▶ [What the exercise asks]
Return the line containing "[نيوز بالعربي] (126, 74)" and every line beneath it through the end of the entries below, unchanged. Pictures stay out.

****

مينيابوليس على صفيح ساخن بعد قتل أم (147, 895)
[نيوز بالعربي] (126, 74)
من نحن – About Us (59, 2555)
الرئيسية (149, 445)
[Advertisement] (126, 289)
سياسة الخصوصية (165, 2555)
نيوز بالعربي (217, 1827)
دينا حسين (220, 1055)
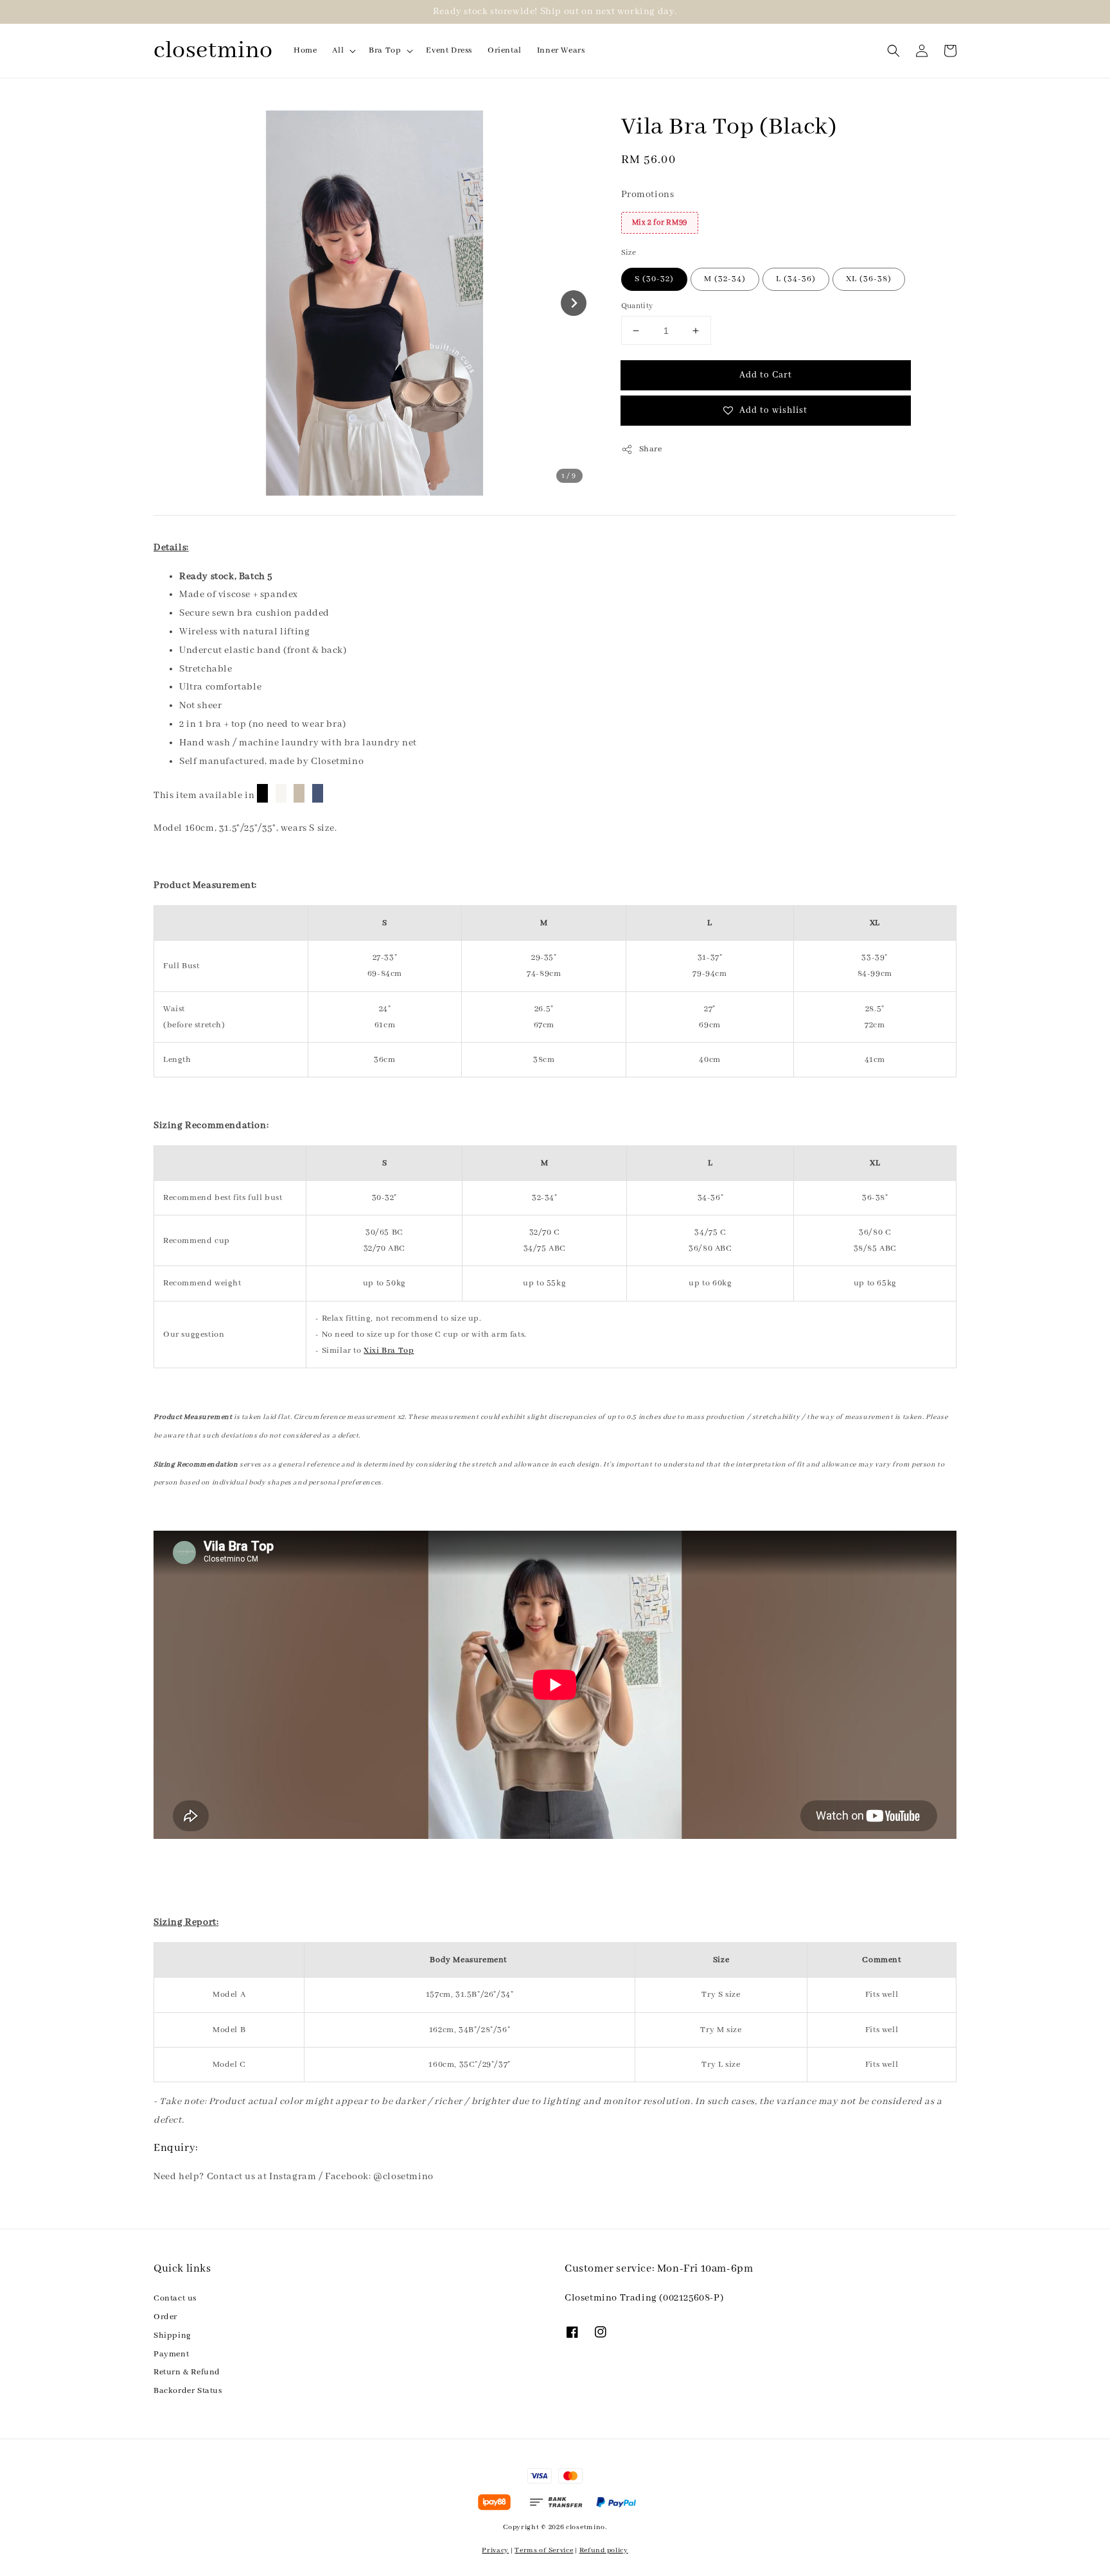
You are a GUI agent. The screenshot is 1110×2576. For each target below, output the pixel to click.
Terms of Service (544, 2550)
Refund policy (603, 2550)
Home (305, 50)
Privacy (495, 2550)
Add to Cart (765, 375)
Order (165, 2316)
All (338, 50)
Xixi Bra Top (389, 1350)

****

▶ [Response box]
[نيوز بالعربي] (126, 74)
من نحن – About Us (59, 2555)
الرئيسية (149, 445)
[Advertisement] (126, 289)
سياسة الخصوصية (165, 2555)
نيوز بالعربي (217, 1827)
دينا حسين (220, 1055)
You are a GUI agent. The screenshot is 1110×2576. For each target below, output the pixel to click.
Terms of Service (544, 2550)
Refund policy (603, 2550)
Home (305, 50)
Privacy (495, 2550)
Add to Cart (765, 375)
Order (165, 2316)
All (338, 50)
Xixi Bra Top (389, 1350)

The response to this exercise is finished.